The avant-garde have inspired some changes around town recently however. Since the Teststrip window space/bike shed and Fiat Lux are no longer providing pedestrians and passing motorists with conceptual eye-candy, we had been forced to rely upon archaic public sculptures and the odd arduous expedition to an exhibition if we wanted to see some art, unless we count the many tedious and badly printed socially motivated art posters which seem to keep getting pasted up. As part of its pre-APEC tidy up, the Auckland City Council has teamed up with several of the city's galleries to fill the window spaces of a vacant block on Customs Street with art. Fishtank may not be everybody's cup of tea but now everybody can have a slice of Killeen 24 hours a day, 7 days a week.

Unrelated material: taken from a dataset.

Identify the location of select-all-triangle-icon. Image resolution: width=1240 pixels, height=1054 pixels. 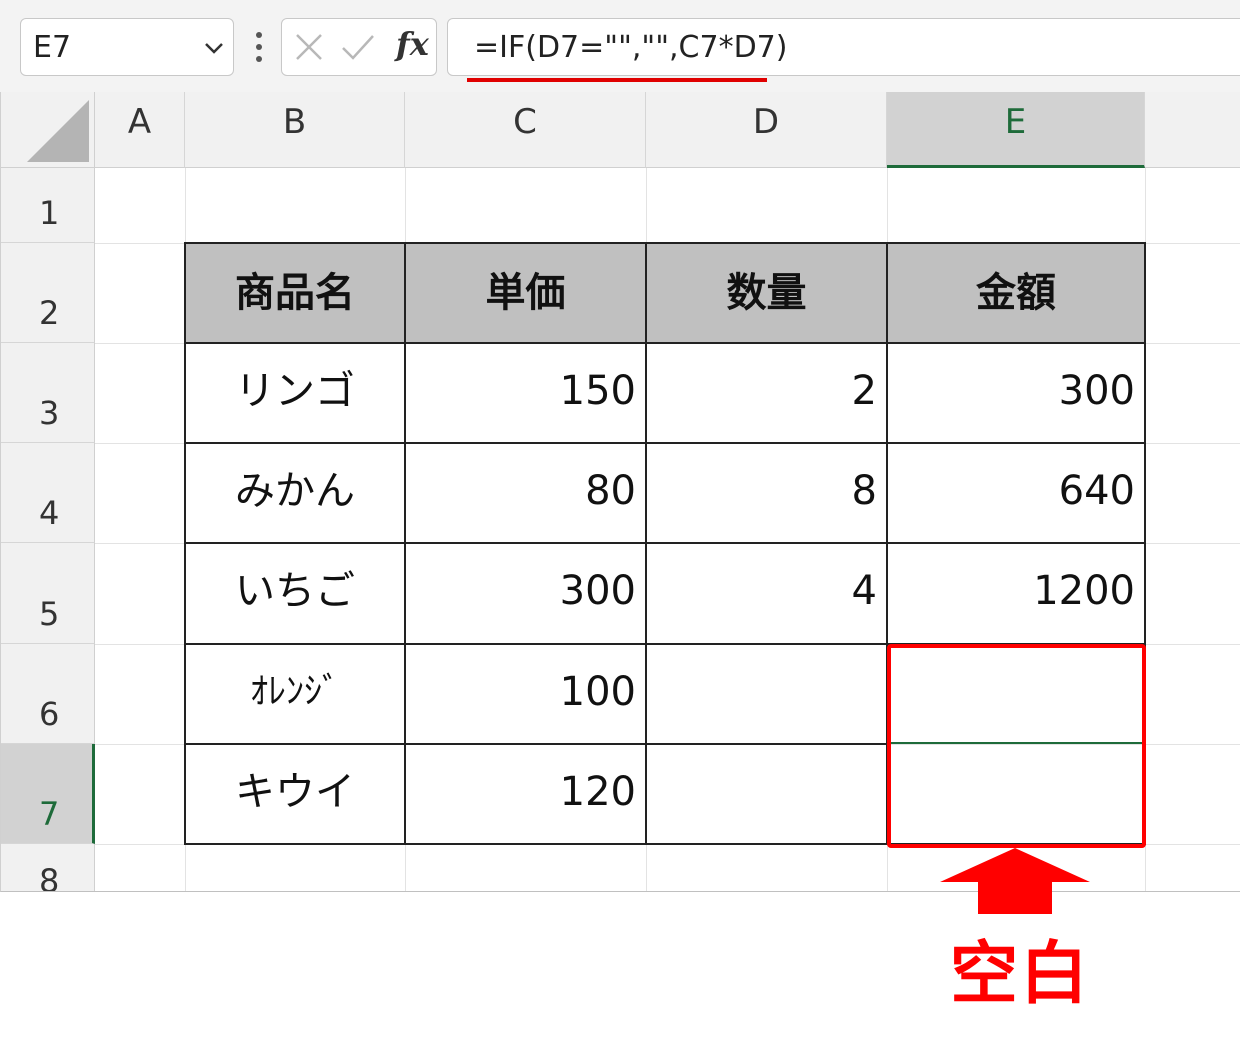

It's a pity rm3 couldn't have thought about doing something with their window space rather than boarding it up and forcing people to walk all the way up the stairs. In a city of constant change rm3 can always be counted upon to provide the same old same old: thanks to yet another administerial cock-up the gallery has provided us with seven straight weeks of photographic work. The residency of the Auckland Camera Club started with We Really Care, a group show organized by Victoria Munro and crammed into the pint sized gallery: wall-to-wall photographics of all shapes and sizes, featuring the Good the Bad and the Ugly. After an opening that was so full of people and photographs that it became impossible to see any art; the weeklong show felt like it was over almost as soon it had begun. The work slowly found its way back to its owners and the show was swiftly followed by a funeral. Josephine Reddy's Forget-Me-Not was a memorial wall full of found photographs and seed packets -- a moving collection of misplaced nostalgia and beautiful but rapidly spreading weeds. Geoff Heath finished the run of photographics with Spare Room, a series of portraits of family and friends, simply shot within their home. Immaculately printed and disarmingly clear, the photographs held a certain suburban neurosis: past the participants whose portrait was being taken the eye was drawn to objects and details which held the same haunting quality as his show with Yvonne Todd earlier in the year at Fiat Lux.

Nestled between Heath and Reddy, Peter Madden was found playing knife games. It seemed to be no coincidence that Madden `s Plane of 1000 Cuts opened on the same night as IMAX arrived in town. Whilst Auckland has been waiting for the arrival of the much heralded seven storey film experience, Dr. Pete has spent the last three or four months getting busy with his scalpel, carving up his magazine collection. IMAX has been compared to early pursuits of diorama and panoramic painting (Jennifer Higgie, "Untamed Nature", frieze, Issue 42, 1998) in its attempts to recreate nature's wonders for an audience enamoured with the spectacle; and in the Plane of 1000 Cuts Madden slices up a National Geographic history, turning its humanitarianism and anthropological efforts inside out by creating a panoramic landscape of tiny detached faces, roaming animals and flocks of birds populated and bordered by cut up text. Madden is now rumoured to be in possession of Jack the Ripper's old scalpel and with his sights set on the rest of photography's sordid history has started work on the Plane of 10,000 Cuts.

The worst of winter seems to have passed, time to start thinking about what to wear to the Warhol show's dance party.